Le chef de l’Etat mauritanien a fait dans de vulgaires manigances, cherchant à faire reporter la prestation de serment de Adama Barrow, ce qui ne donnerait au nouveau Président élu aucune légitimité et ce qui permettrait encore à Yaya Jammeh de pouvoir continuer à se proclamer chef de l’Etat gambien. Mohamed Ould Abdel Aziz a aussi cherché à braquer le nouveau Président Adama Barrow contre le Sénégal. A l’occasion de leur entretien à Dakar dans la nuit du mercredi 18 au jeudi 19 janvier 2017, Mohamed Ould Abdel Aziz a cherché à le mettre en garde contre le fait que les intérêts du Peuple gambien ne se trouveraient pas dans une alliance avec le Sénégal. Alpha Condé, lui, n’a même pas eu la délicatesse de rencontrer Adama Barrow, mais a pris Yahya Jammeh dans «son» avion pour l’amener à Conakry. Cette attitude a le mérite de ne laisser aucune ambiguïté sur les préférences de Alpha Condé.

Le Sénégal devra rester vigilant
Yahya Jammeh est parti, mais il compte encore des sbires dans les Forces de sécurité en Gambie et tout le monde peut se persuader que l’homme n’a pas démordu de son idée de garder le pouvoir. Il est clair qu’il pourra compter sur des soutiens étrangers s’il cherche à revenir au pouvoir. Pour garantir la stabilité de son pouvoir et même pour sa sécurité personnelle que le clan Jammeh continuera de menacer, Adama Barrow devra faire avec le Sénégal.
Il apparaît donc que l’attitude de la Mauritanie et de la Guinée traduit clairement des positions hostiles et dirigées contre le Sénégal. C’est une leçon à tirer. Nous ne devons pas nous y tromper. Plus d’une fois, nous l’avons écrit à travers ces colonnes, comme par exemple le 14 novembre 2014, dans une chronique intitulée, «La fumisterie de IBK et les insultes de Alpha Condé contre le Sénégal», nous attirions l’attention sur l’hostilité manifeste de certains voisins du Sénégal.
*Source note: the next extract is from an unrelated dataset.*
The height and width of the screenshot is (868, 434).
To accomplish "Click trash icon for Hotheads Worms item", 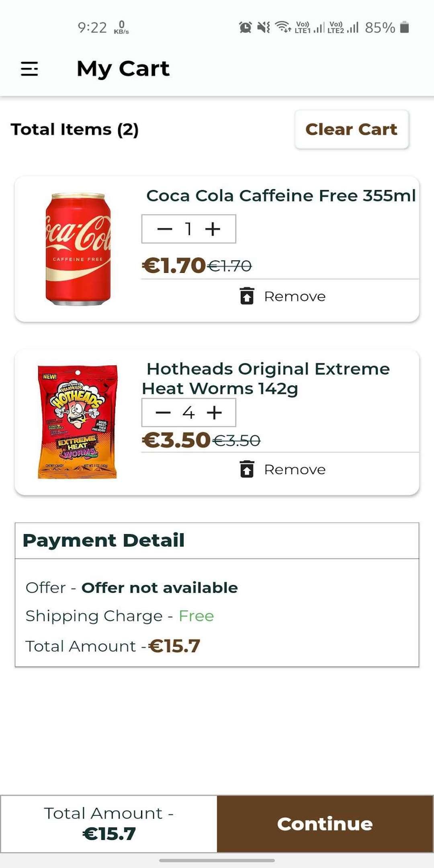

Notre pays a alors un devoir de vigilance accrue avec des voisins qui ne lui veulent pas que du bien. Aussi, il devra surveiller la situation en Casamance où des éléments du Mouvement des forces démocratiques de la Casamance (Mfdc) se sont signalés aux côtés de Yahya Jammeh, qui les avait enrôlés dans la perspective d’un affrontement. Quid de ces éléments mercenaires et des armes dont ils ont déjà été dotés ? On est averti, le Sénégal devrait s’attendre à une recrudescence de troubles ou d’affrontements armés en Casamance. Sur un autre registre de la coopération entre le Sénégal et la Gambie, le Président Macky Sall est tenu de faire plus que ses prédécesseurs. Le contexte est favorable à un rapprochement entre les deux pays. Il devra travailler à conforter le régime de Adama Barrow dans la nécessité de travailler avec le Sénégal la main dans la main. Ainsi, le premier appel de détresse du Président Adama Barrow doit être entendu. Le nouveau chef de l’Etat gambien a révélé ce que tout le monde savait déjà, que les caisses de l’Etat gambien sont vides. Le Sénégal devra assister la Gambie à accéder à des aides et divers appuis pour remettre le pays en marche. Le premier geste du Sénégal devra être un appui budgétaire conséquent. Le Sénégal, en dépit de ses propres difficultés, devrait pouvoir le faire et il donnerait un bel exemple à la communauté internationale. Il convient de souligner que le Sénégal a déjà fait des gestes similaires au profit d’un pays comme la Guinée Bissau. Aussi, le régime du Président Abdou Diouf avait eu à le faire en faveur du Président Dawda Kairaba Jawara en Gambie, après sa réinstallation au pouvoir suite à un putsch de Kukoï Samba Sanyang en 1982.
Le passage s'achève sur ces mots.